Ghrelin Peptide Protects Brain Cell Growth in Stress-Induced Depression Model

Chronic stress, often modeled by chronic unpredictable mild stress (CUMS) in animals, is a major contributor to major depressive disorder and is associated with impaired hippocampal neurogenesis (the birth of new neurons in the hippocampus, a brain region critical for mood and memory). While Ghrelin (a hunger-regulating peptide hormone) and its receptor GHSR are known to influence mood and stress responses, their specific role in protecting hippocampal neurogenesis against CUMS-induced damage was not fully understood. This study aimed to investigate the protective effects of Ghrelin/GHSR signaling on hippocampal neurogenesis in CUMS mice.

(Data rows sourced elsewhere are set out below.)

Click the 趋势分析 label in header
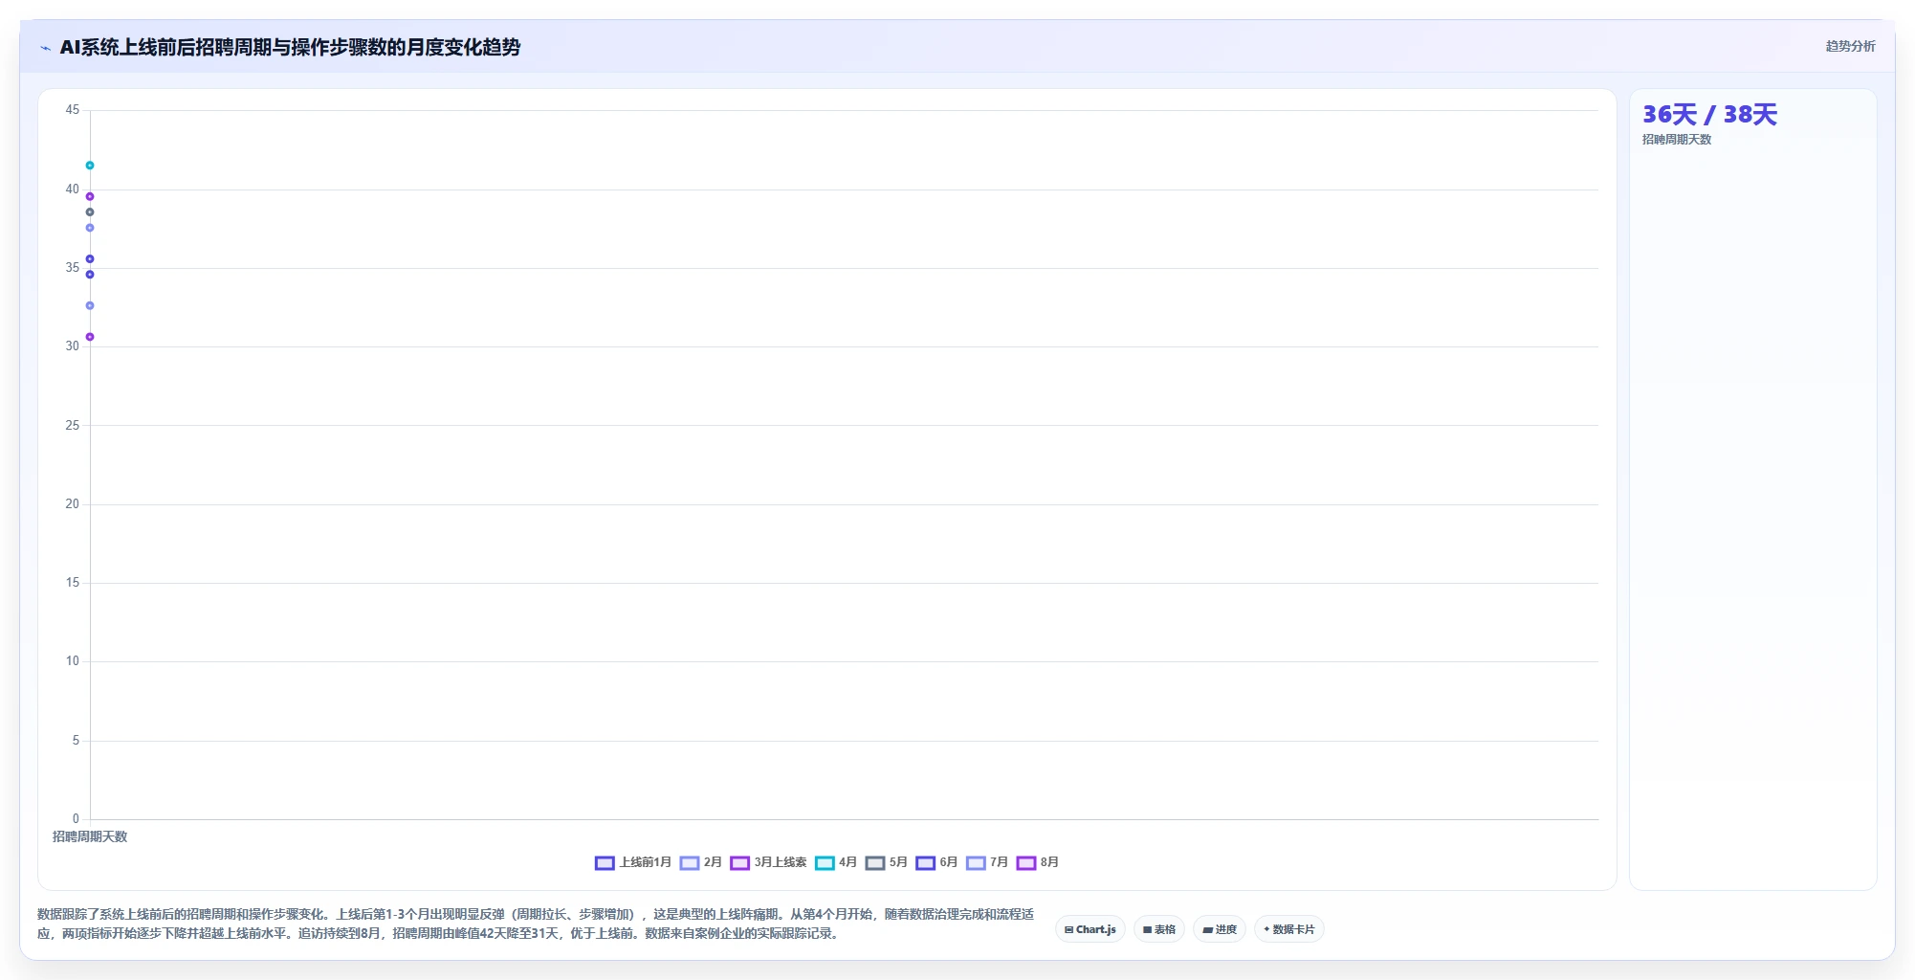1915x980 pixels. pyautogui.click(x=1850, y=46)
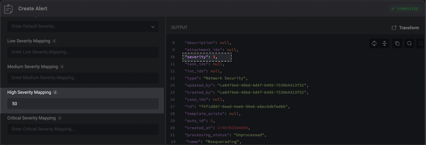Focus the Medium Severity Mapping field
The height and width of the screenshot is (145, 426).
point(83,78)
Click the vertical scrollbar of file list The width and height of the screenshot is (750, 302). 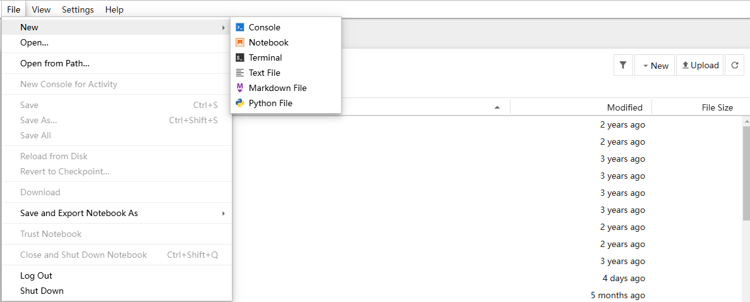(x=746, y=171)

CUMS significantly impaired hippocampal neurogenesis and induced depressive-like behaviors in mice. However, Ghrelin treatment, particularly at the higher dose, notably reversed these detrimental effects. > Specifically, Ghrelin at 0.5 mg/kg increased the number of BrdU+ cells (a marker for cell proliferation) in the dentate gyrus by 43% compared to the CUMS vehicle group (p<0.001). Furthermore, Ghrelin treatment led to a 2.5-fold increase in DCX+ cells (immature neurons) and a 1.8-fold increase in NeuN+/BrdU+ cells (mature new neurons) in the hippocampus (p<0.01 for both), indicating enhanced neuronal survival and differentiation. This neurogenic effect was accompanied by a 35% reduction in stress-induced depressive-like behaviors in the forced swim test (p<0.05), demonstrating a functional improvement.